• Brief: From the first line of the material below through the line containing "The width and height of the screenshot is (1040, 715).", print every line exactly as it stands, but no pictures.

• Supplied entries:
* * *

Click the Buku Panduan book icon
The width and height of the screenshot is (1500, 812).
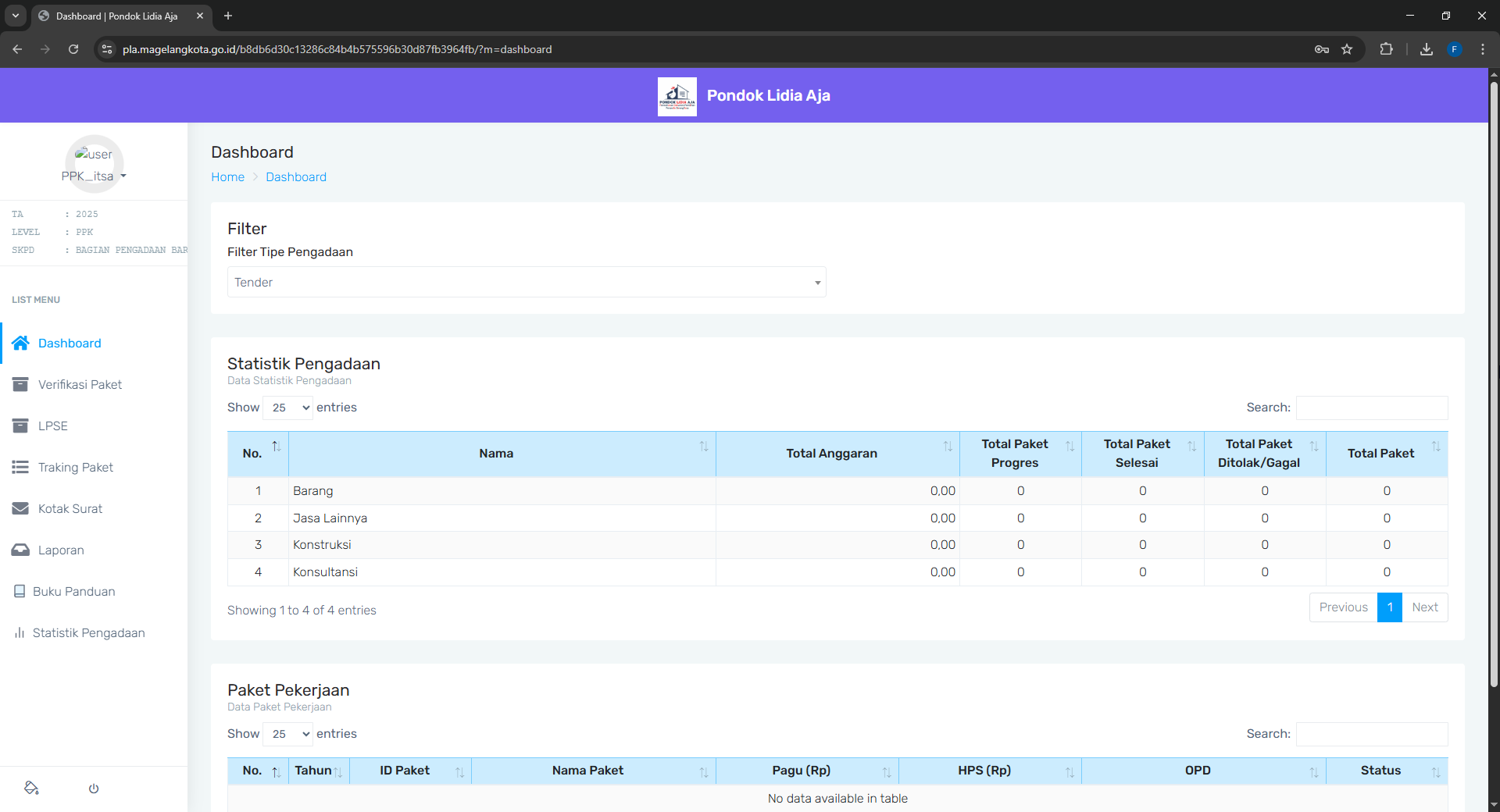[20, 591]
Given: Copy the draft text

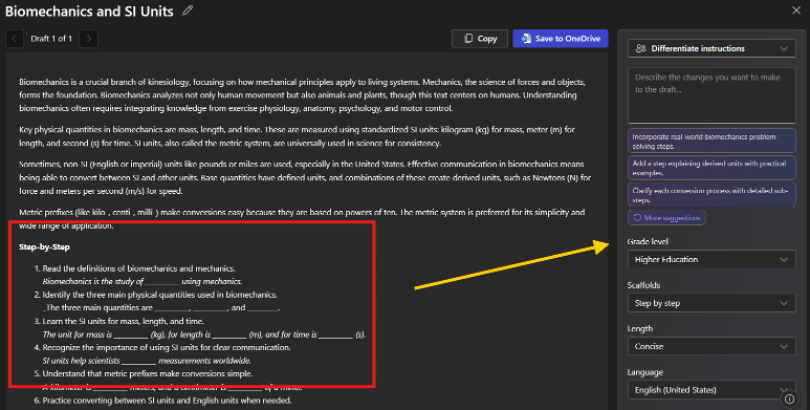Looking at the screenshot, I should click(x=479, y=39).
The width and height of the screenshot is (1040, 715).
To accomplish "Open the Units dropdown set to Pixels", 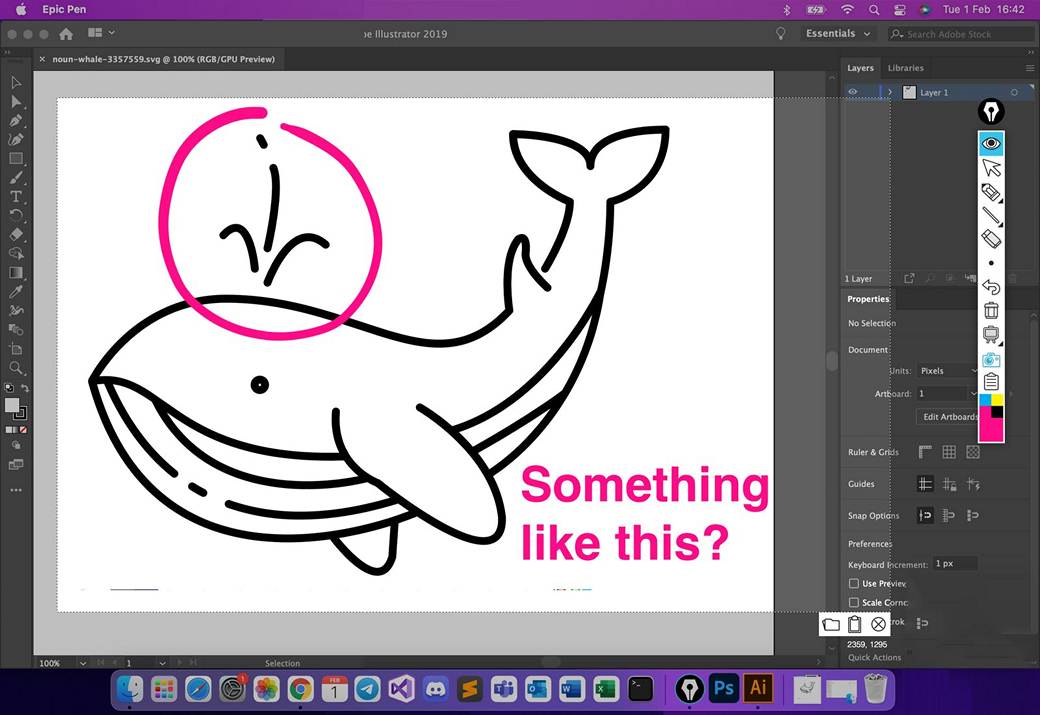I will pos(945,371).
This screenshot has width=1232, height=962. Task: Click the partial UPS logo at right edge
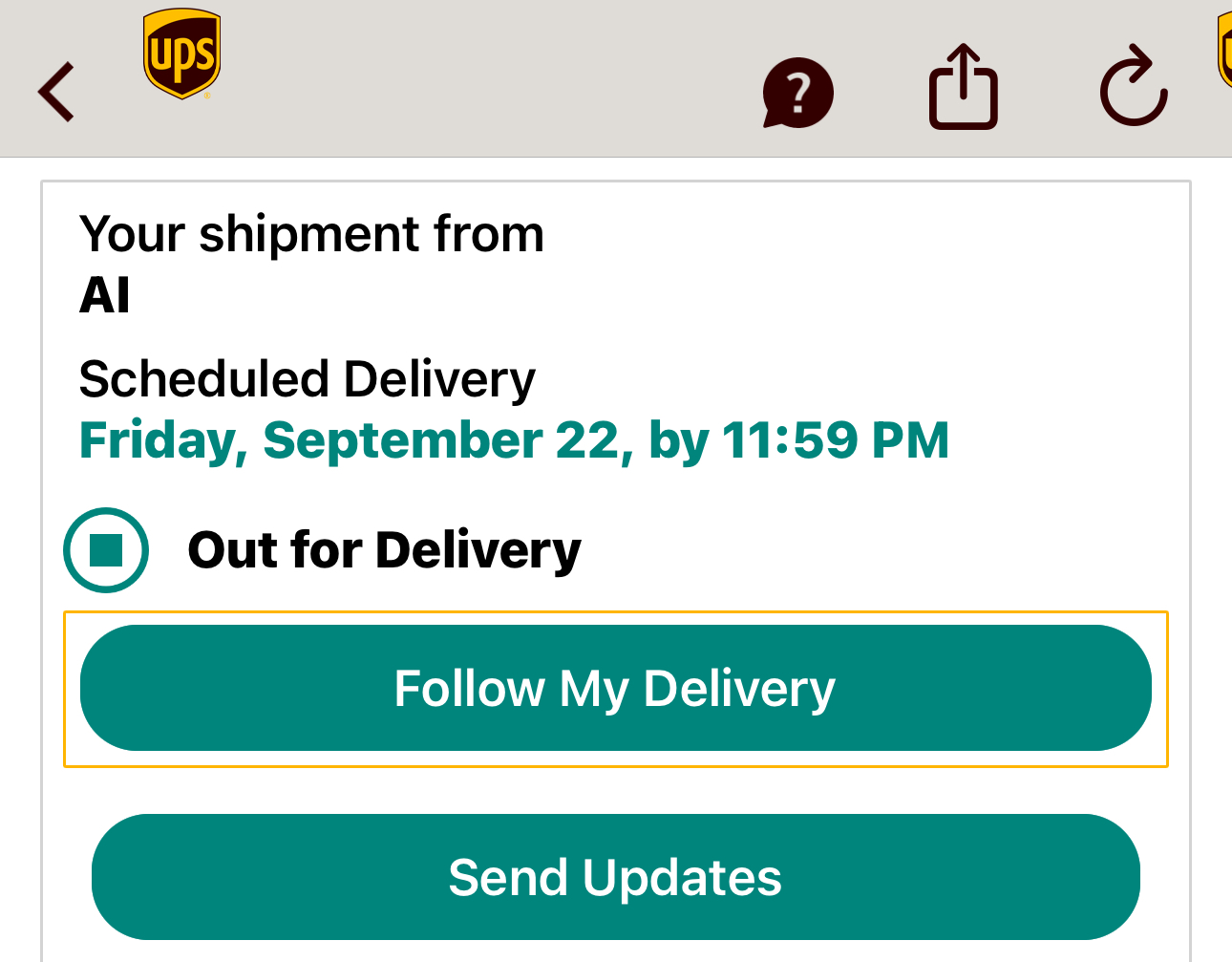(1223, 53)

* * *

• Output for this exercise:
Click the Buku Panduan book icon
The width and height of the screenshot is (1500, 812).
[20, 591]
Given: Copy the draft text

Looking at the screenshot, I should click(x=479, y=39).
The width and height of the screenshot is (1040, 715).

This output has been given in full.